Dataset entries
>>>>

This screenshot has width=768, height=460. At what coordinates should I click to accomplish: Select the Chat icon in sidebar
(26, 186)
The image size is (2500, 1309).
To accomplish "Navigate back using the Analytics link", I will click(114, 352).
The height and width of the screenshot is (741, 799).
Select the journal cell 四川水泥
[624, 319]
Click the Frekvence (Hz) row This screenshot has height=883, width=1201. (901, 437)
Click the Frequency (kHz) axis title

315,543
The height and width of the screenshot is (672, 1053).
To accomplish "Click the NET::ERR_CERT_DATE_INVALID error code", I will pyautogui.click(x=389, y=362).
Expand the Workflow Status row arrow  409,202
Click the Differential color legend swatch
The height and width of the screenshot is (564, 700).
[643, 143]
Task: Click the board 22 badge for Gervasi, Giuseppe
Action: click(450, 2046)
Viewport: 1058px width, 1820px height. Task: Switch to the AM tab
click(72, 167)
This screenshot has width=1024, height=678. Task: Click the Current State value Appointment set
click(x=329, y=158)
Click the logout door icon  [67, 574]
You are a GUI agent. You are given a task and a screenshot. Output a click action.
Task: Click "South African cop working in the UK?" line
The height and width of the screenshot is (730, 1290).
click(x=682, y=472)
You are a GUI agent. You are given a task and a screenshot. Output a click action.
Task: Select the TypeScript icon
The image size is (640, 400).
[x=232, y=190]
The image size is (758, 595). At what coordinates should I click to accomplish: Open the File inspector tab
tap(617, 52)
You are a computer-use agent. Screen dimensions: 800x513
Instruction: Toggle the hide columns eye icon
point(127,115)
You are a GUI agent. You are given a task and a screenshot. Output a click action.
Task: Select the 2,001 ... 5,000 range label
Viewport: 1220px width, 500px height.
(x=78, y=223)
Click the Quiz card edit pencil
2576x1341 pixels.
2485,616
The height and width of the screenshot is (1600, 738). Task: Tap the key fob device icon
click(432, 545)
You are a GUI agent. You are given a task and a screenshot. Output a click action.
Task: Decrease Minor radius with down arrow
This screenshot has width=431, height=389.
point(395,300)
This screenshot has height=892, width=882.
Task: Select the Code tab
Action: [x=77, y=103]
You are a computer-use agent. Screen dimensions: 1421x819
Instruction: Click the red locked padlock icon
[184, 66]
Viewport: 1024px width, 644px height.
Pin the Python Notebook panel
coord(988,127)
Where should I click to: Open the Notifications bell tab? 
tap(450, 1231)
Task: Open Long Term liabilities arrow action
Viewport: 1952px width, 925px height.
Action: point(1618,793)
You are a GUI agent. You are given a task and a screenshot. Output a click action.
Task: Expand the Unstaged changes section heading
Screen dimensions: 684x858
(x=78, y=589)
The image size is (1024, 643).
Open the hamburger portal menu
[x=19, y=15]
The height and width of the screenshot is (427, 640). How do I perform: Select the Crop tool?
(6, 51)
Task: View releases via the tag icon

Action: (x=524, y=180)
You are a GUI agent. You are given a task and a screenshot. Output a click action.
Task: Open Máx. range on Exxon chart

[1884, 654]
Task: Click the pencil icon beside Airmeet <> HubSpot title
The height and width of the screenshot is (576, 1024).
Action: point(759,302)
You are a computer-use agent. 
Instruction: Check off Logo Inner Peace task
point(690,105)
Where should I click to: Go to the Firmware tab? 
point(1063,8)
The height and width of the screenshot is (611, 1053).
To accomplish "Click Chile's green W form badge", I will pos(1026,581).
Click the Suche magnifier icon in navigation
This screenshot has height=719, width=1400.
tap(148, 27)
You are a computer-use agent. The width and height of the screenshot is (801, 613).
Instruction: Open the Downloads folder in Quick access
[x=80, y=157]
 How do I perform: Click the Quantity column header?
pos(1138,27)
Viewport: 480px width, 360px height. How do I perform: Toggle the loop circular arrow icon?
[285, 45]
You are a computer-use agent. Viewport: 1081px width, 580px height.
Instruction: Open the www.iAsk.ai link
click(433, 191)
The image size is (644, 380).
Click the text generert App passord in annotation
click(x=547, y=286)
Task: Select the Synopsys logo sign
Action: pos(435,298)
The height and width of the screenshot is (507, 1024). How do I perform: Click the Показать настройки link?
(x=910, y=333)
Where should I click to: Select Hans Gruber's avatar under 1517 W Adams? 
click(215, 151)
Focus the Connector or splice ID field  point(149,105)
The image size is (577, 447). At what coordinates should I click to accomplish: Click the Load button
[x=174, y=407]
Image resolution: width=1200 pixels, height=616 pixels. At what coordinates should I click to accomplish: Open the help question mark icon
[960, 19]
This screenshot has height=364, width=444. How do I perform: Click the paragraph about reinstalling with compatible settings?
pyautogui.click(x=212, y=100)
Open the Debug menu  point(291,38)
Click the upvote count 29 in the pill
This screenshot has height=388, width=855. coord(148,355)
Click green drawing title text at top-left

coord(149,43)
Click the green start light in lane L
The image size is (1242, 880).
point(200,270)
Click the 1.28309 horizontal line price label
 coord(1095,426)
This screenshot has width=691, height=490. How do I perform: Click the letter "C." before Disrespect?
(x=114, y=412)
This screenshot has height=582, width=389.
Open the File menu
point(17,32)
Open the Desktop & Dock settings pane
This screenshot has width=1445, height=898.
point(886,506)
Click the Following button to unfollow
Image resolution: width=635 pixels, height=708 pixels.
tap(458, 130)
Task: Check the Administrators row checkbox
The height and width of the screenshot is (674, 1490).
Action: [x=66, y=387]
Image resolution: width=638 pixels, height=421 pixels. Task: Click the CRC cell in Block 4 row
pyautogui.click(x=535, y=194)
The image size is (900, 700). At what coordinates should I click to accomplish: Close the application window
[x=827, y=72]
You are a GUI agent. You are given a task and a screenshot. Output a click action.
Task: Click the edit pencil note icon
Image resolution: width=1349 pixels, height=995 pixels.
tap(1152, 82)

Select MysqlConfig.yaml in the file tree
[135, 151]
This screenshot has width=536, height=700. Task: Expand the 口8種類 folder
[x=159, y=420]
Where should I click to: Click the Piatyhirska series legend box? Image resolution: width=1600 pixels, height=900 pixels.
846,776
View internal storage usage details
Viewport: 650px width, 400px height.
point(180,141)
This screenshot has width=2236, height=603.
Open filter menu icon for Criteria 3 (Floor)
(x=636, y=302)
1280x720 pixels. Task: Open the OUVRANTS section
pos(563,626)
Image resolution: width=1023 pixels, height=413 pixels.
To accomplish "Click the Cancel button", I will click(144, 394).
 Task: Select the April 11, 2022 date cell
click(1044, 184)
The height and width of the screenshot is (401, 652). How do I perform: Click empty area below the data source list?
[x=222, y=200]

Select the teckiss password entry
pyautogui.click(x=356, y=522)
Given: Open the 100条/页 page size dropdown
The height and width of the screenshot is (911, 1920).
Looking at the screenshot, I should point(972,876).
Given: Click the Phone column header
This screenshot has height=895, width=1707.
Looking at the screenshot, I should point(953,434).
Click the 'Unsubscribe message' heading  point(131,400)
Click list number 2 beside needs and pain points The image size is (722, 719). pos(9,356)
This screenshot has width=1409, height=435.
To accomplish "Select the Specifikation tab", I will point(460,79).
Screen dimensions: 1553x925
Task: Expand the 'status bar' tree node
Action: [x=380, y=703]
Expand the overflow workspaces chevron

<<<<

_What is expected:_ Word for word, retype the lines from the one containing "The height and width of the screenshot is (401, 652)." through the final line of the data, including both ends and nothing more.

_Output of the task:_
The height and width of the screenshot is (401, 652). How do I perform: Click empty area below the data source list?
[x=222, y=200]

Select the teckiss password entry
pyautogui.click(x=356, y=522)
Given: Open the 100条/页 page size dropdown
The height and width of the screenshot is (911, 1920).
Looking at the screenshot, I should point(972,876).
Given: Click the Phone column header
This screenshot has height=895, width=1707.
Looking at the screenshot, I should point(953,434).
Click the 'Unsubscribe message' heading  point(131,400)
Click list number 2 beside needs and pain points The image size is (722, 719). pos(9,356)
This screenshot has width=1409, height=435.
To accomplish "Select the Specifikation tab", I will point(460,79).
Screen dimensions: 1553x925
Task: Expand the 'status bar' tree node
Action: [x=380, y=703]
Expand the overflow workspaces chevron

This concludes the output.